Scripts of confession (by white women): "I am a racist." "I am guilty." "I'm so guilty that I can't do anything but think about how guilty I am." "Feminism is a white middle class movement." "Western culture is totally oppressive." "There must be something bad in being white." "I want to help women of colour." "I must listen to women of colour and not answer back." "White women always leave out women of colour." "I am not going to leave out women of colour any more." "I want women of colour to like me, approve of me, be my friend." "Women of colour are more authentic than me, more oppressed than me, better than me, and always right." (p. 10)

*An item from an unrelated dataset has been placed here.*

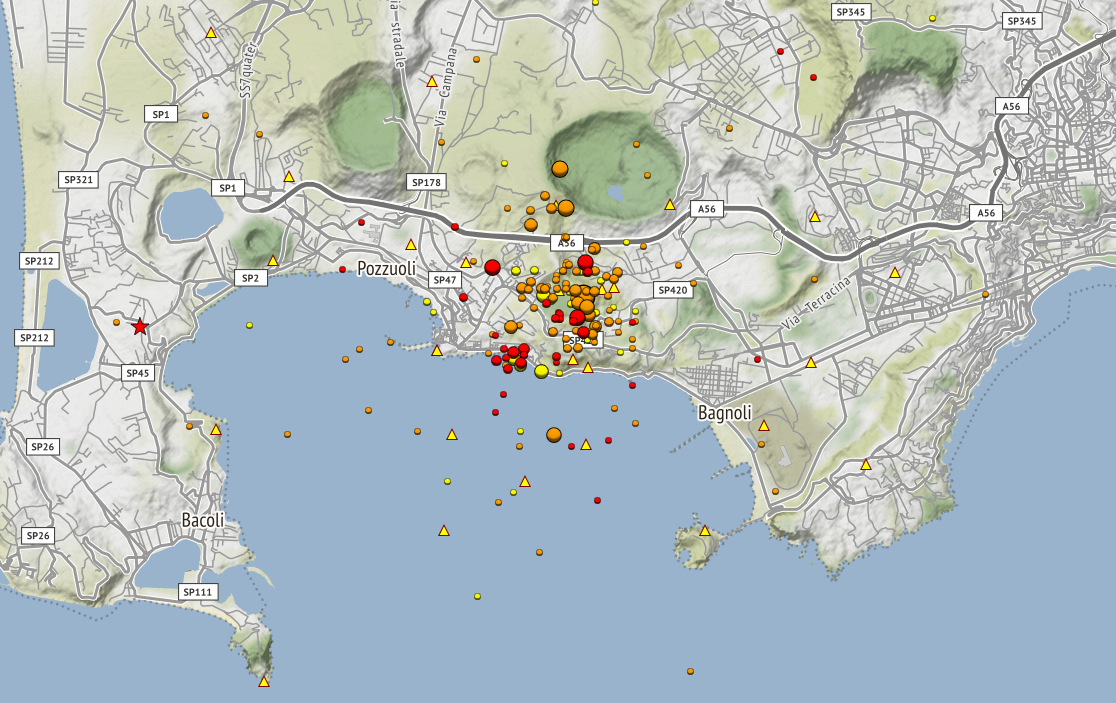
Task: Click the triangle station at the southern cape tip
Action: point(264,682)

These scripts are familiar and I often feel anxious when Iwitness/participate in them, as in some discussions around Making Connections. I don't want to open myself to accusations, and nor do I want to mire myself and others in guilt and denial. When I am confronted, see others confronted, or confront myself, my first response is to retreat and reflect. Then I just want to stay there, in my learning style comfort zone, unengaged.

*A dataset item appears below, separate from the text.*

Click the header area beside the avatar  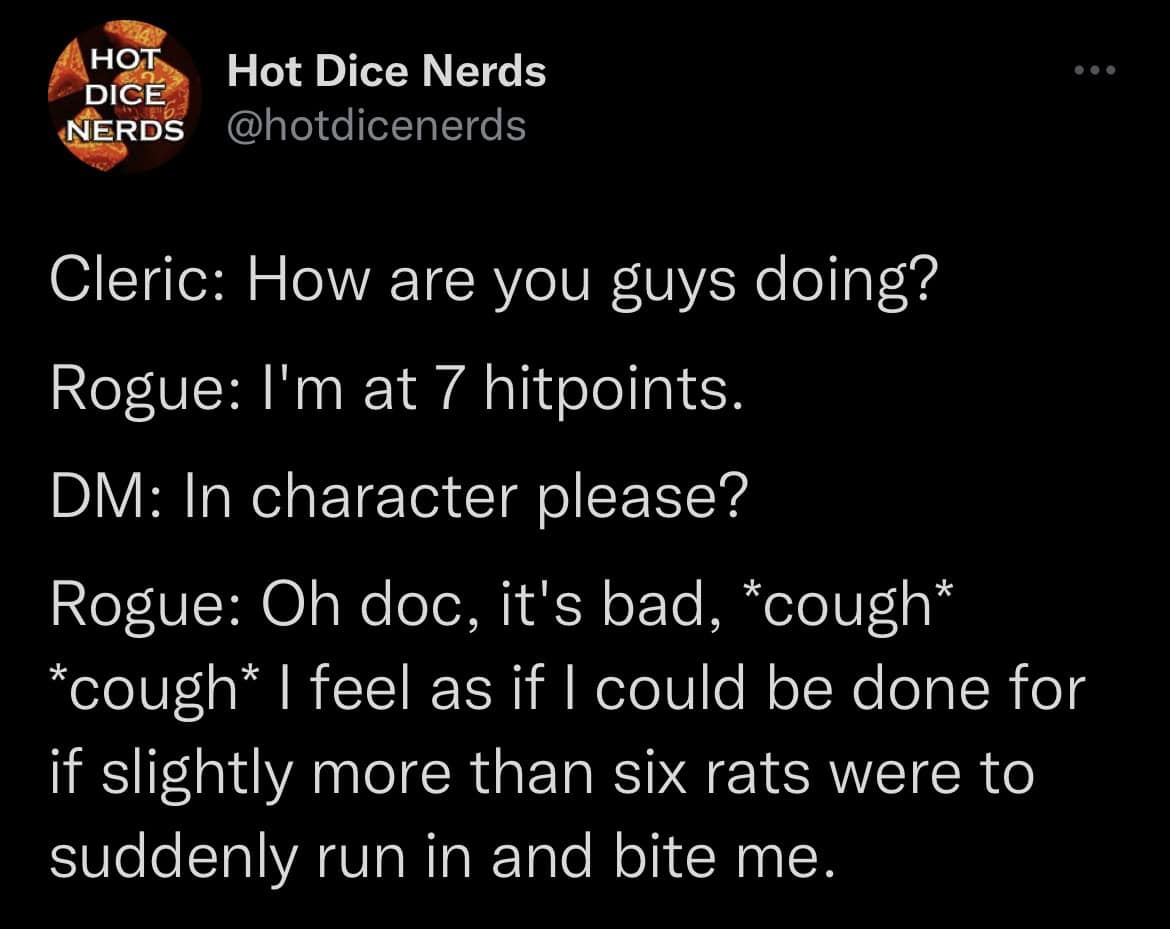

While we are stuck in our scripts, we are not challenging the interlocking systems that oppress us. Luckily, these scripts are not rigid, inevitable, or without the possibility of transformation. There are times when I/we return, persist, and make a breakthrough, create a workable new theory, or forge a new connection.

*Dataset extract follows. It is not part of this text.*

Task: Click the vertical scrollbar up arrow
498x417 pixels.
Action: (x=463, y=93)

Other arguments concern ranking which subordination is worst:sexism, racism, classism, heterosexism. Which should be attended to first? Recognition of, and resistance to, sexism and women's oppression is usually a place of common ground among feminists. That ground becomes shaky when, for instance, a white feminist " asserts the primacy of gender" or a black feminist give primacy to race. (Knowles and Mercer,1992, p. 109) Mary Louise Fellows and Sherene Razack (1998) call the conflict over competing marginalities the "race to innocence." The failure to consider the layering, interlocking nature of systemic oppressions has generated great misunderstanding and deadlock between us. When different stories of subordination are told in a discussion of issues and strategies, tellers can fall into the trap of disconnection from each other, because each does not want her place to be discounted or diminished.

According to Fellows and Razack, we keep repeating this pattern for several reasons. We seek allies for the struggle to keep our marginality visible and to work for empowerment. Knowing, speaking, andacting on our "own specific position on the margin" are necessary preconditions for change. Because we have not experienced a specific oppression, we "convince ourselves why the Other's claim is not as legitimate as our own" (pp. 5, 6). The more places of privilege we occupy, the more our thinking is likely to be tied into the 'othering process' of the dominating hierarchies. Attached to the resulting boundaries which give us our sense of self; we act on that attachment by not acknowledging the oppression of other women. We leave the dominating hierarchies intact. Radha Jhappan clearly and gently affirms the strategic utility of gender and race essentialisms while exposing their traps; they "imprison us in our identities" and divert us from uniting against subordinating systems. (p. 57) She helps point the way to meeting places where white and non-white women can fight racism and sexism together. 5

In the literature and practice, there is growing openness to different definitions of feminism along with "searches for common ground" (Friedman, p. 15). Processes of acknowledging my/our participation in oppression (Fellowes & Razack, 1998), of reconceptualizing theory, and of coalition-building are hard and fraught with conflict and pain, but it is vital for us to engage in these processes, if there is to be any hope of change. Women in more privileged positions who remain silent betray and disrespect those who are speaking from locations of oppression. As Lee Maracle (1993, p. 130) says, "We are going to have to give up the quest for power and seek self-empowerment ... A person in command of their spirit, at one with humanity, will labour over discord between allies until a solution is arrived at."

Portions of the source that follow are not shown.